E. Ponce y D. Luque a hombros en la plaza de Quito


por Alberto Lopera

Sin-título-1Con muy buen sabor de boca comenzó la Feria del Centenario de la Plaza Belmonte de Quito, que desde que Iñaquito permanece cerrada, ha tomado todo el protagonismo taurino en la capital ecuatoriana. Enrique Ponce y Daniel Luque abrieron la puerta grande del coso de la Belmonte, que registró una muy buena entrada y a punto estuvo de llenarse en su totalidad.

Lo mejor del festejo llegó en el tercero de la mano de Ponce y un gran toro de Triana, de nombre Lanudo, al que el valenciano cuajó de manera magistral y que la presidencia acabó perdonándole la vida. Tuvo movilidad, fijeza y humillación el de Triana, que embistió mucha nobleza a la templada muleta de Ponce, sencillamente sensacional, que toreó con suma elegancia y naturalidad en una faena para el recuerdo. La plaza fue un hervidero de pasión tras la obra que plasmó el valenciano. Antes, se impuso a un toro venido a menos y que acabó rajándose. Dio una vuelta al ruedo.

Daniel Luque paseó una oreja de cada uno de sus toros. A su primero, muy aquerenciado, tras inventarse una faena en tablas, en la que tuvo que robarle los muletazos a base de tesón. A su segundo lo cuajó en el toreo al natural, pitón de mejor condición, y por donde el sevillano dejó momentos de plasticidad que calaron en los tendidos.

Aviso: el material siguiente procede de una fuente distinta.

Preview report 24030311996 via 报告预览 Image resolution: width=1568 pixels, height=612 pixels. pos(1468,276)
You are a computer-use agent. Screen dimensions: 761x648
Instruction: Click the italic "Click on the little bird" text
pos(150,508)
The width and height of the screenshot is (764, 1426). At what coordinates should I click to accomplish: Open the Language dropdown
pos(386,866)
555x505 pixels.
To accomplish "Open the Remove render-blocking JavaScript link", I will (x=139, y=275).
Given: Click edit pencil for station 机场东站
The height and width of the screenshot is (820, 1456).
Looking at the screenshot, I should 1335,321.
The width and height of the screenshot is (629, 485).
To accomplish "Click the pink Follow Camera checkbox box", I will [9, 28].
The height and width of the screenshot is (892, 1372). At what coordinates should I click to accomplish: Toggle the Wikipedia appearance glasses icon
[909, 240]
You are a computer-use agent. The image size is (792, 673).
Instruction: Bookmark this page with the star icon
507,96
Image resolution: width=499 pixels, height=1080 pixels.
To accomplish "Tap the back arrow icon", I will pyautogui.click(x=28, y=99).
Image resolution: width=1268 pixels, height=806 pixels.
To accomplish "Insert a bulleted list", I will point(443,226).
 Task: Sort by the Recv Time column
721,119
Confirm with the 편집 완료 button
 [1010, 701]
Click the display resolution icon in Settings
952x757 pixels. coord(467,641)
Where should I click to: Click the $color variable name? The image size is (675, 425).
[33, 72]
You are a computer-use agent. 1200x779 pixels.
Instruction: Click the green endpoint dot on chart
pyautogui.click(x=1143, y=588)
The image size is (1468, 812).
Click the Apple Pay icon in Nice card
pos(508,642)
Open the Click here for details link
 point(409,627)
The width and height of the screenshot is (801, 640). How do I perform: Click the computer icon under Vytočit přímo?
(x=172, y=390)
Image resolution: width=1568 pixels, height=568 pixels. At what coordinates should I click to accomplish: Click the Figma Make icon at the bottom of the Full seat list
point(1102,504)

Miércoles, 2 de diciembre de 2015. Plaza de toros Belmonte de Quito. Feria del Centenario. Toros de Triana, correctos de presentación y de buen comportamiento en términos generales. El tercero de nombre “Lanudo”, nº 335, fue indultado. Enrique Ponce: Vuelta al ruedo y dos orejas y rabo simbólicos; Daniel Luque: Oreja en ambos. Entrada: Tres cuartos. Incidencias: No se dio muerte a los toros en el ruedo, tal y como prohibe la ley en Ecuador.